A gritaria é grande porque o Brasil assiste à quebra de um monopólio na saúde pública
Médicos, entidades de classe e o próprio Conselho Federal de Medicina (CFM) estão inconformados. Fizeram todo tipo de oposição ao programa Mais Médicos e, agora, foram surpreendidos novamente com a notícia de que o governo federal trará quatro mil profissionais formados em Cuba, que atuarão em 701 municípios. Com essa importação, cidadãos brasileiros de áreas remotas que jamais viram um médico – e que jamais viriam, no que dependesse do corporativismo médico – poderão prolongar suas expectativas de vida, sendo diagnosticados e acompanhados no tratamento de patologias controláveis, como uma simples hipertensão.
Se o programa vier a ser efetivamente implementado, o Brasil poderá caminhar para ter, a médio prazo, uma expectativa de vida semelhante à de Cuba. Sim, os cubanos vivem mais: 79,3 anos, um padrão semelhante ao de alguns países europeus e bem superior ao brasileiro, que ainda é de 73,8 anos. Lá, um dos fatores que explicam o sucesso é o alto investimento em saúde – 9,7% do PIB, contra 4,2% no Brasil. Outro é a disseminação de programas de saúde da família.
De acordo com uma nota do Conselho Federal de Medicina, a decisão anunciada na semana passada é “eleitoreira” e coloca em risco a saúde da população. Ora, mas o que é pior? Ser atendido pelos profissionais cubanos ou continuar sem assistência alguma? Lembre-se que os 701 municípios que receberão os cubanos não atraíram o interesse de nenhum dos profissionais brasileiros, que tiveram prioridade nas inscrições do Mais Médicos.
Na prática, o que o Brasil assiste hoje é à quebra de um monopólio – e, por isso mesmo, a gritaria é tão forte. Às entidades de classe interessa regular a oferta de profissionais no mercado e, assim, preservar uma situação que gera altos rendimentos a profissionais escassos. Aliás, exatamente por estarem altamente demandados nos grandes centros urbanos, onde a vida é mais agradável do que nas periferias e nos rincões, os médicos brasileiros desprezaram a grande maioria das bolsas oferecidas pelo Mais Médicos.

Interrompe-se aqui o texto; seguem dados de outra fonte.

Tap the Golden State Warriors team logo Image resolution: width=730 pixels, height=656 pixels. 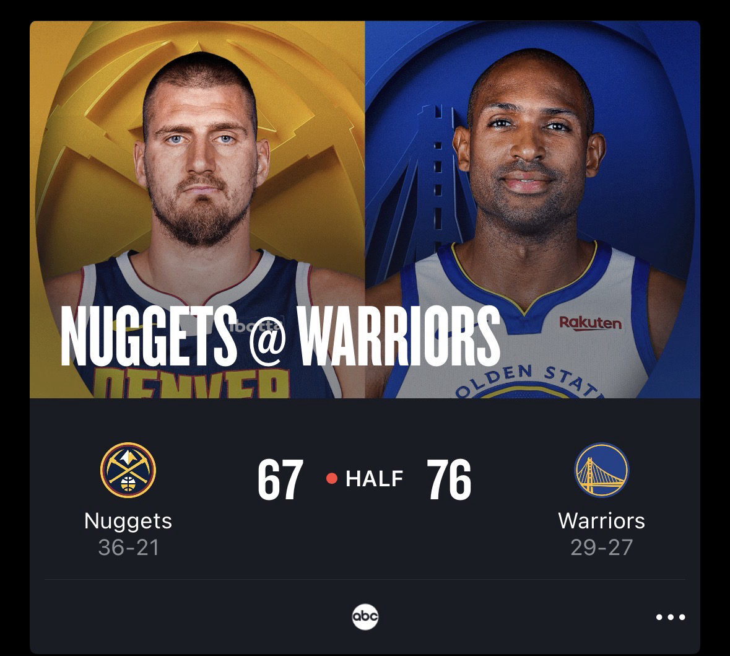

A crítica conservadora dirá que o caso da saúde é diferente e não pode ser tratado como mercadoria ou qualquer outra atividade. Ocorre que a experiência cubana já aconteceu em vários países – e deu certo. Em Portugal, por exemplo, a população aprova a atuação dos profissionais.
De acordo com nota do Ministério da Saúde, os médicos que virão ao País têm, em média, 15 anos de experiência. Certamente irão contribuir para resultados que, no futuro, farão com que a crítica atual seja lembrada apenas como um grito corporativo diante do fim de um monopólio.